+++ Records to use

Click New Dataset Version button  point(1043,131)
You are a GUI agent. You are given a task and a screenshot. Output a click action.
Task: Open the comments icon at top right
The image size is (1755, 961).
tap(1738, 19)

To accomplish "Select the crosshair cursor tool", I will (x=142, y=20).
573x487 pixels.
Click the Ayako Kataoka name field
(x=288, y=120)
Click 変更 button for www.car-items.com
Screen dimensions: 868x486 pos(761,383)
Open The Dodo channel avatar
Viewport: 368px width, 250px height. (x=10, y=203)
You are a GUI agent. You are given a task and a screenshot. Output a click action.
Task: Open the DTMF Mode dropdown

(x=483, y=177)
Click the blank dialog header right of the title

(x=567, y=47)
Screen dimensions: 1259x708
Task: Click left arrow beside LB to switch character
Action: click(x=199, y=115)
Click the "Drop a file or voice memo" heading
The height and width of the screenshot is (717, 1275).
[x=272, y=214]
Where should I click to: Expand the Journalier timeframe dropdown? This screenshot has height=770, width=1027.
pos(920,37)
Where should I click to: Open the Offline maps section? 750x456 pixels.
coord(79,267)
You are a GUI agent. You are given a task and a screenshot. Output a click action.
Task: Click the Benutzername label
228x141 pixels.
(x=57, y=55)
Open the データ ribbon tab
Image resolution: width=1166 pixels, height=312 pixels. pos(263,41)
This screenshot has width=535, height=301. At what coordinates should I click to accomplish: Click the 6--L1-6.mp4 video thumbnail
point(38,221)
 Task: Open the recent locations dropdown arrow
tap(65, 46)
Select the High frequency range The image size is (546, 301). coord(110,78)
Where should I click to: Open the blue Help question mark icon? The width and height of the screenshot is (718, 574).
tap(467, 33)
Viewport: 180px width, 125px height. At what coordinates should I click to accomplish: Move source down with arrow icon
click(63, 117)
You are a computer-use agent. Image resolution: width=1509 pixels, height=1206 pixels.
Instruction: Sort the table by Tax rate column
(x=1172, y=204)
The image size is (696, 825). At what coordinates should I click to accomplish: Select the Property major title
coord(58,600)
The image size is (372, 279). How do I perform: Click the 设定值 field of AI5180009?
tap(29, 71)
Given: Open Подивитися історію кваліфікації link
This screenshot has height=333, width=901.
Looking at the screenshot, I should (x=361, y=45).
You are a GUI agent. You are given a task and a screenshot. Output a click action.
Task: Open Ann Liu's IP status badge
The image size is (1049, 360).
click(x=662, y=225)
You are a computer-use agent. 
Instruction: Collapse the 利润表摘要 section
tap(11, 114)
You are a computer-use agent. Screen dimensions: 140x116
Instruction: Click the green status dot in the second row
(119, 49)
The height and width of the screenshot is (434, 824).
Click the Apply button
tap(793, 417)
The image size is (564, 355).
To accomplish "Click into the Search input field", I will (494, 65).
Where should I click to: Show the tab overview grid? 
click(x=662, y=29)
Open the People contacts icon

++++++

■ What the exercise asks:
Copy out every entry again, exactly as it was given.

■ Worked solution:
Click New Dataset Version button  point(1043,131)
You are a GUI agent. You are given a task and a screenshot. Output a click action.
Task: Open the comments icon at top right
The image size is (1755, 961).
tap(1738, 19)

To accomplish "Select the crosshair cursor tool", I will (x=142, y=20).
573x487 pixels.
Click the Ayako Kataoka name field
(x=288, y=120)
Click 変更 button for www.car-items.com
Screen dimensions: 868x486 pos(761,383)
Open The Dodo channel avatar
Viewport: 368px width, 250px height. (x=10, y=203)
You are a GUI agent. You are given a task and a screenshot. Output a click action.
Task: Open the DTMF Mode dropdown

(x=483, y=177)
Click the blank dialog header right of the title

(x=567, y=47)
Screen dimensions: 1259x708
Task: Click left arrow beside LB to switch character
Action: click(x=199, y=115)
Click the "Drop a file or voice memo" heading
The height and width of the screenshot is (717, 1275).
[x=272, y=214]
Where should I click to: Expand the Journalier timeframe dropdown? This screenshot has height=770, width=1027.
pos(920,37)
Where should I click to: Open the Offline maps section? 750x456 pixels.
coord(79,267)
You are a GUI agent. You are given a task and a screenshot. Output a click action.
Task: Click the Benutzername label
228x141 pixels.
(x=57, y=55)
Open the データ ribbon tab
Image resolution: width=1166 pixels, height=312 pixels. pos(263,41)
This screenshot has width=535, height=301. At what coordinates should I click to accomplish: Click the 6--L1-6.mp4 video thumbnail
point(38,221)
 Task: Open the recent locations dropdown arrow
tap(65, 46)
Select the High frequency range The image size is (546, 301). coord(110,78)
Where should I click to: Open the blue Help question mark icon? The width and height of the screenshot is (718, 574).
tap(467, 33)
Viewport: 180px width, 125px height. At what coordinates should I click to accomplish: Move source down with arrow icon
click(63, 117)
You are a computer-use agent. Image resolution: width=1509 pixels, height=1206 pixels.
Instruction: Sort the table by Tax rate column
(x=1172, y=204)
The image size is (696, 825). At what coordinates should I click to accomplish: Select the Property major title
coord(58,600)
The image size is (372, 279). How do I perform: Click the 设定值 field of AI5180009?
tap(29, 71)
Given: Open Подивитися історію кваліфікації link
This screenshot has height=333, width=901.
Looking at the screenshot, I should (x=361, y=45).
You are a GUI agent. You are given a task and a screenshot. Output a click action.
Task: Open Ann Liu's IP status badge
The image size is (1049, 360).
click(x=662, y=225)
You are a computer-use agent. 
Instruction: Collapse the 利润表摘要 section
tap(11, 114)
You are a computer-use agent. Screen dimensions: 140x116
Instruction: Click the green status dot in the second row
(119, 49)
The height and width of the screenshot is (434, 824).
Click the Apply button
tap(793, 417)
The image size is (564, 355).
To accomplish "Click into the Search input field", I will (494, 65).
Where should I click to: Show the tab overview grid? 
click(x=662, y=29)
Open the People contacts icon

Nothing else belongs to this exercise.